A intolerância contra cristãos, fenômeno conhecido como cristofobia, tem se tornado cada vez mais visível no Brasil. O avanço desse comportamento levanta questionamentos sérios sobre os limites da liberdade religiosa e o uso distorcido desse próprio conceito para justificar perseguições contra pessoas que professam publicamente a fé cristã.

De forma paradoxal, grupos que se apresentam como defensores da tolerância religiosa têm utilizado esse discurso para silenciar pregadores, líderes e fiéis que anunciam o evangelho de Cristo com convicção. A pregação bíblica, quando não se submete a determinadas narrativas ideológicas, passa a ser tratada como discurso ofensivo, abrindo espaço para censura e hostilidade.

Esse ambiente de pressão também se reflete dentro das igrejas. O receio de retaliações sociais, institucionais ou midiáticas tem levado parte das lideranças a suavizar ou evitar temas centrais da fé cristã. A autocensura enfraquece o testemunho cristão e compromete o papel histórico da Igreja como proclamadora da verdade bíblica, que jamais foi chamada a se moldar ao espírito do tempo.

No ambiente escolar, a situação assume contornos ainda mais preocupantes. Professores que professam sua fé cristã têm sido alvo de ameaças, processos administrativos e punições disciplinares. O avanço ocorre de forma gradual e contínua: primeiro, a retirada da Bíblia do espaço escolar; depois, a proibição da oração; em seguida, a ridicularização da fé cristã; e, agora, a institucionalização de punições contra educadores que se recusam a ocultar suas convicções.

Tais práticas colocam em risco princípios constitucionais básicos. A Constituição Federal garante o livre exercício da religião e a liberdade de crença, direitos que não podem ser relativizados por interpretações ideológicas da laicidade do Estado. Um Estado laico não é um Estado antirreligioso, mas aquele que assegura espaço para todas as manifestações de fé.

Diante desse cenário, cresce a responsabilidade da Igreja e de suas lideranças.

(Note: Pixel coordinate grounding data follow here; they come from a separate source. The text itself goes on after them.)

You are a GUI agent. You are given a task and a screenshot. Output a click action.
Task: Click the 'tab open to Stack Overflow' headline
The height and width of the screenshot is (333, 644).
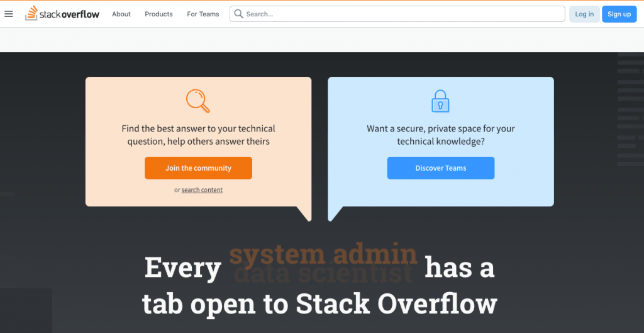click(x=319, y=304)
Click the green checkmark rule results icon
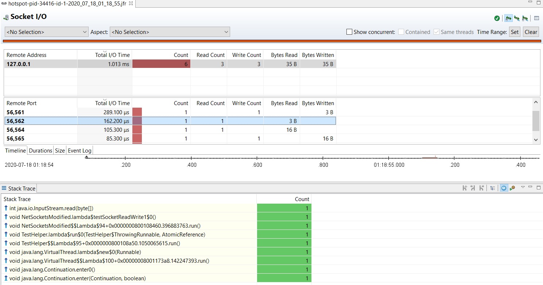Viewport: 543px width, 285px height. point(497,18)
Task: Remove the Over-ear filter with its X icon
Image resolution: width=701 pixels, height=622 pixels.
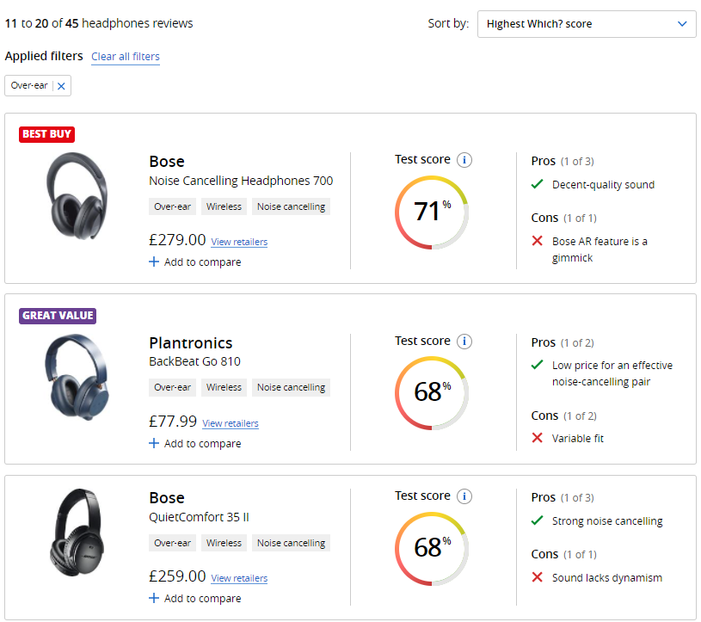Action: click(61, 86)
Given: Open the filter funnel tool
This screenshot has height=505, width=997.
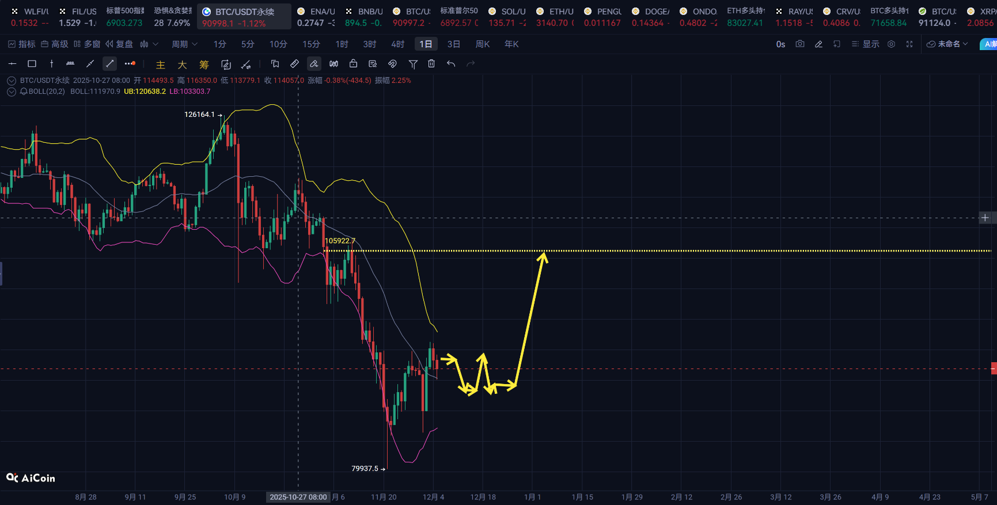Looking at the screenshot, I should (413, 64).

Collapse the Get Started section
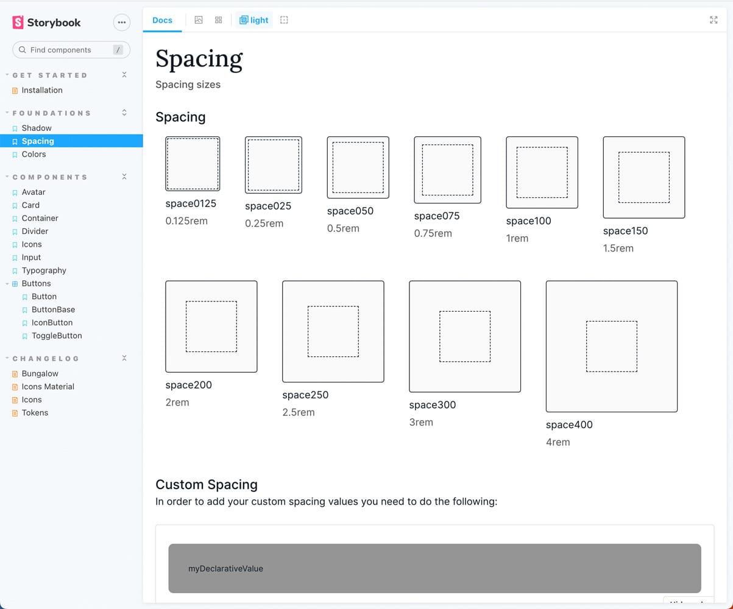[x=124, y=75]
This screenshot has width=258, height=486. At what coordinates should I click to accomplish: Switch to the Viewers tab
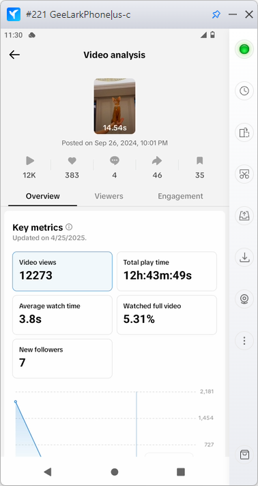coord(109,196)
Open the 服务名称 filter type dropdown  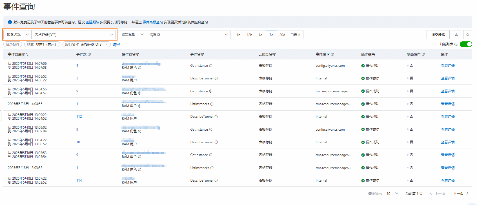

O silêncio diante da perseguição contribui para a normalização da intolerância. Oferecer apoio espiritual, moral e institucional aos professores cristãos perseguidos é mais do que um gesto solidário; é um dever diante da justiça e da liberdade.

Do ponto de vista bíblico, a oposição à fé cristã não é novidade. O apóstolo Paulo advertiu:

“E também todos os que piamente querem viver em Cristo Jesus padecerão perseguições.” (2 Timóteo 3:12)

O avanço da cristofobia no Brasil exige reflexão profunda. Silenciar a fé cristã sob o pretexto de tolerância não fortalece a democracia; ao contrário, fragiliza direitos fundamentais e empobrece o debate público. Defender a liberdade religiosa é defender a convivência plural e o respeito mútuo.

Este texto é dedicado às professoras e professores vítimas da cristofobia, especialmente à educadora que compartilhou seu testemunho de perseguição em minha congregação, tornando visível uma realidade que muitos ainda insistem em ignorar.